Nina: What everyone said really resonates. I’d add to that: being in a community. I know other people have communities, but this is a community that’s dedicated and focused on creating and celebrating Jewish lives, supporting each other.

I’d ask each of you to speak about the decision to make this journey to a more religious life.

This is a community that’s dedicated and focused on creating and celebrating Jewish lives, supporting each other.

Judy: I met my husband when he was fresh off of a trip to Israel; he had discovered Torah. He had grown up in Chicago, totally secular. We hit it off right away, except for this one problem: He was really interested in Orthodoxy. So I thought, “There goes another one.” But I just liked him too much; he was too much of a mensch. We continued to go out and I realized that he was looking not just for a career, but a life. And even though I had grown up with a full engagement with Conservative synagogue and all my friends were Jewish, I started to realize that I didn’t really know very much about Judaism—what it really taught. I had a lot of stereotypes, preconceived notions, a lot of prejudice against anything that even had the word “Torah” in it. So that began the process. It was almost three years until we got married because I was fighting tooth and nail. But I saw that there was truth. And when I started really learning with Torah teachers, I thought, “This is real, and if I care about what’s true, then I need to pursue this.”
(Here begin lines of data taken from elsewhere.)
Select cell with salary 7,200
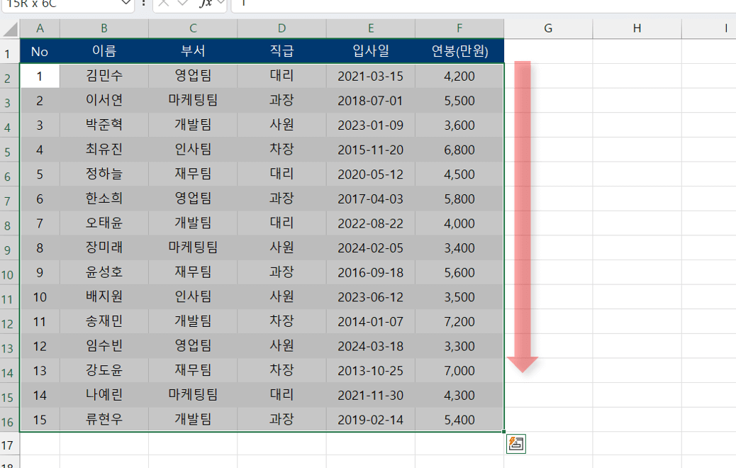 pos(459,322)
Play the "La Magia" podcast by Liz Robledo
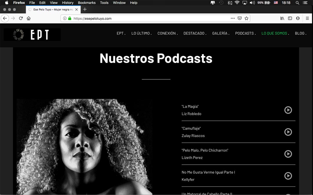Screen dimensions: 313x195 [x=288, y=110]
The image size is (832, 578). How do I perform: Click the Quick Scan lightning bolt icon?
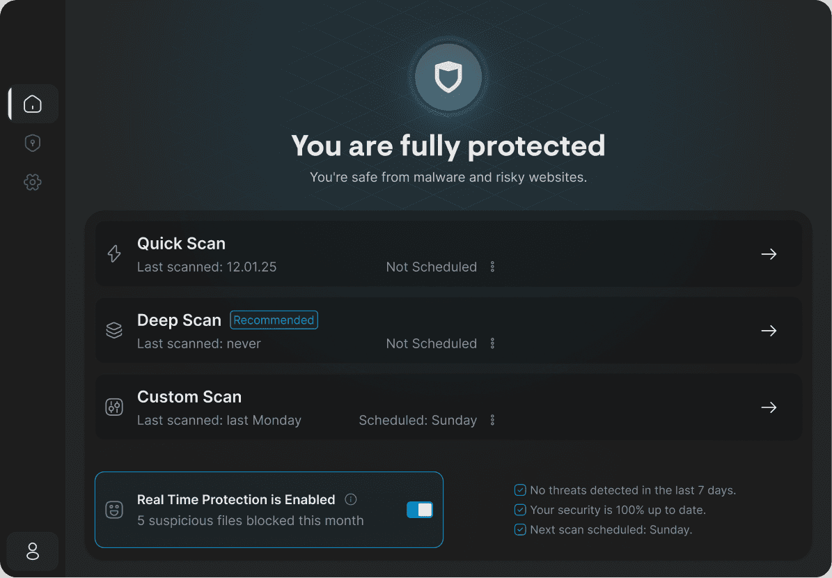114,254
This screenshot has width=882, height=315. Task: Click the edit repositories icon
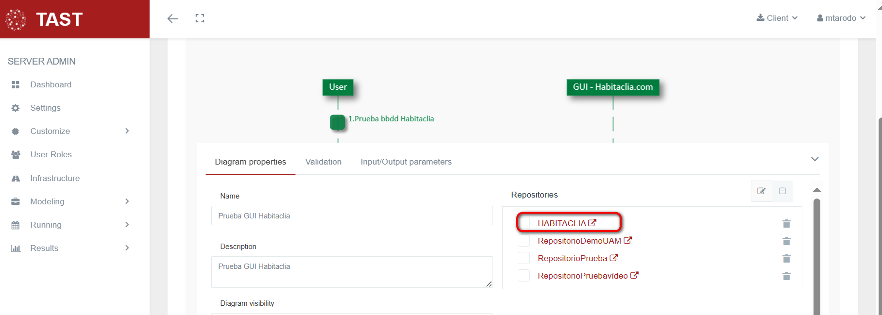[761, 191]
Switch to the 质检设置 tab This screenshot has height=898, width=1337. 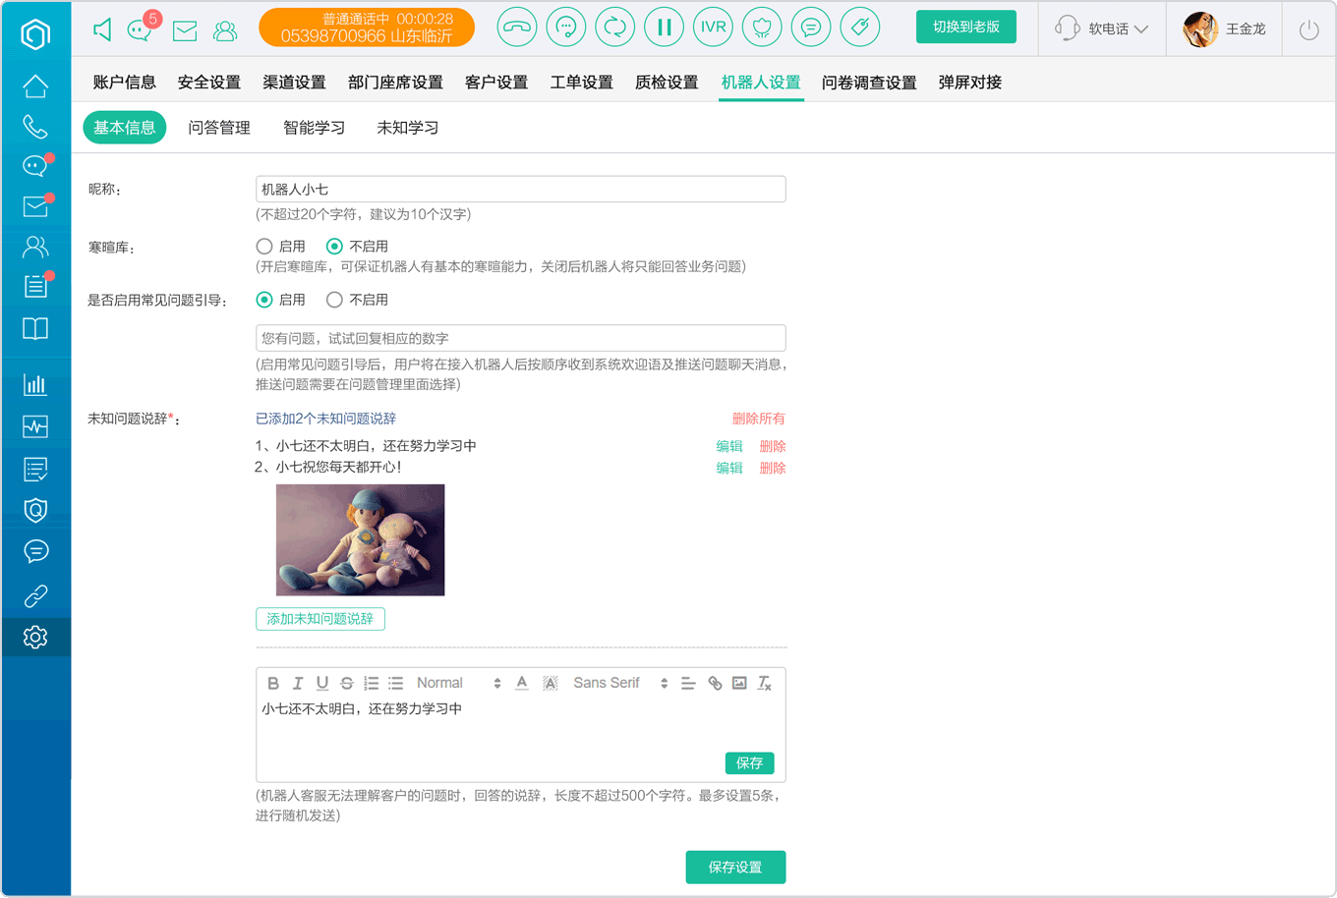(667, 83)
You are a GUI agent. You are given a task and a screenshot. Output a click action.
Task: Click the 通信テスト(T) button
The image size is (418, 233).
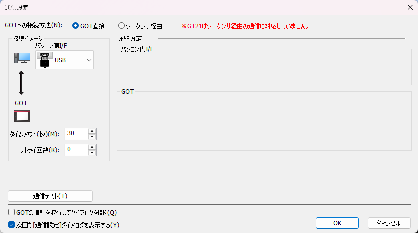click(x=50, y=196)
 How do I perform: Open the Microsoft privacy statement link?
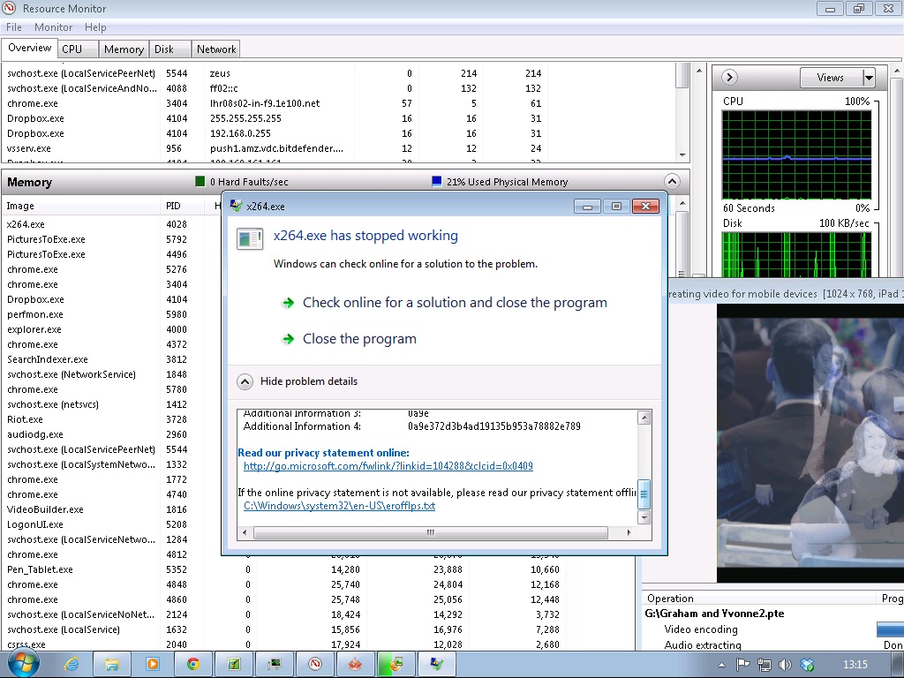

Debby: I think the starting point was a camp that my school miraculously instituted, which brought amazing Y.U. madrachim [Yeshiva University guides] into our lives. It was called Counterpoint, very radical, and it was my first really emotional experience of Judaism. It planted a seed that there was something here for me; that was around age 14, 15. Then I did really nothing. After I left school, I was focused on my career. Fast-forward to moving to LA to become an aspiring screenwriter, and Hashem [God], through Divine Providence, led me to the very beginnings of Aish HaTorah. They started teaching me and I was hooked. It played out from that point. I was in.
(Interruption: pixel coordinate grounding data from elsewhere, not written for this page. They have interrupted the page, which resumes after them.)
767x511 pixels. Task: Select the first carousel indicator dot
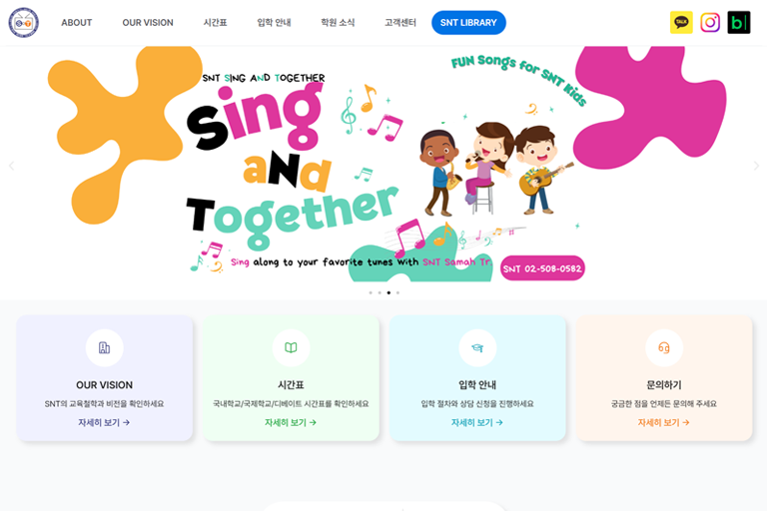coord(371,292)
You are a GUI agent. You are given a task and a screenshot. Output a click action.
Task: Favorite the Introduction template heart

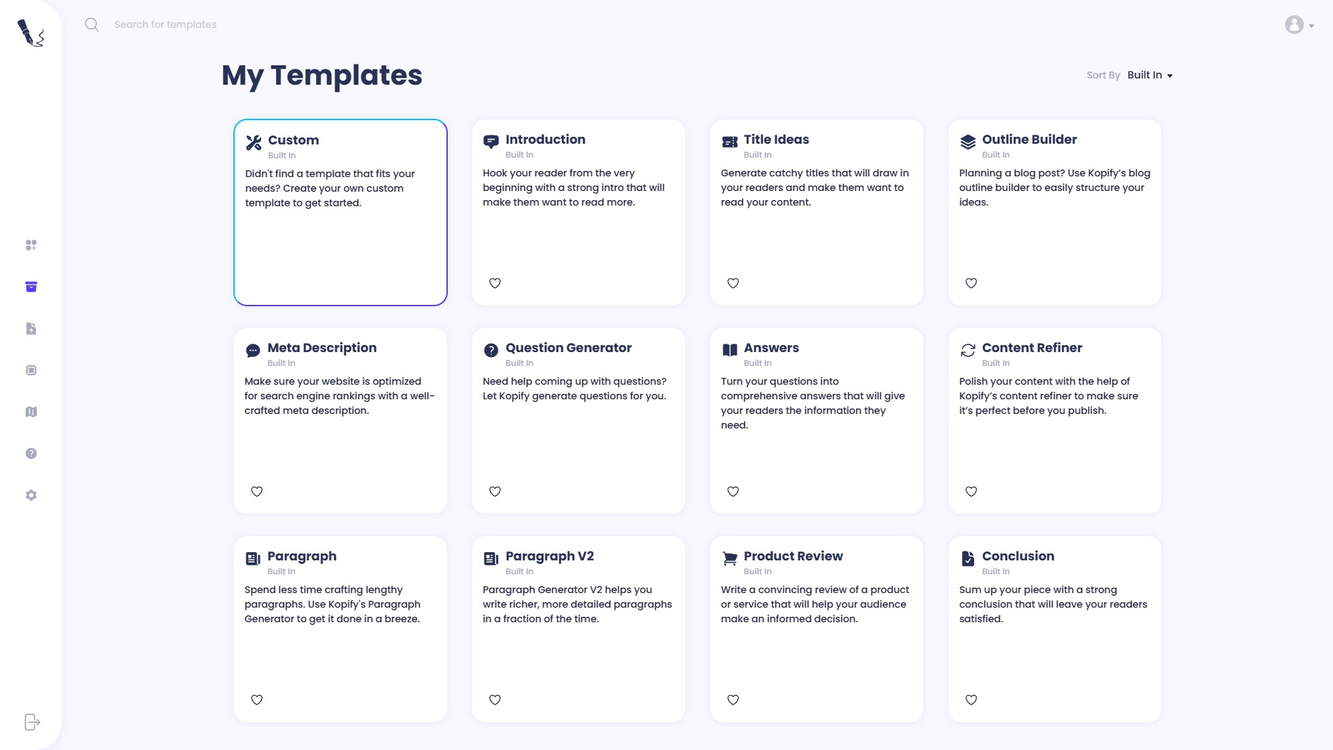495,283
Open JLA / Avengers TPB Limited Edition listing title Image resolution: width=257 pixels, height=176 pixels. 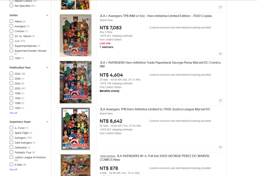156,16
Yehudah: I’ve always been a spiritual seeker of some kind. I grew up in a secular environment where what I was exposed to from a Jewish perspective wasn’t scratching the itch of my thirst for spiritual development. So I dabbled in a lot of areas and eventually had the chance to study Hasidus [Hasidic thought] with a rabbi, even though I wasn’t observant. I went through a divorce and found for the first time the ability to imagine a more observant lifestyle in line with what I was learning. I think it’s really a whole family project; I met my current wife soon afterward, and alongside me, she really took to pursuing observance. It was something we did together with a mission to make sure that when we had children, which was really important to both of us and brought us together, that they would feel a real sense of belonging, identity, and a source, a heritage, for how they could seek and find healthy ways to answer those questions.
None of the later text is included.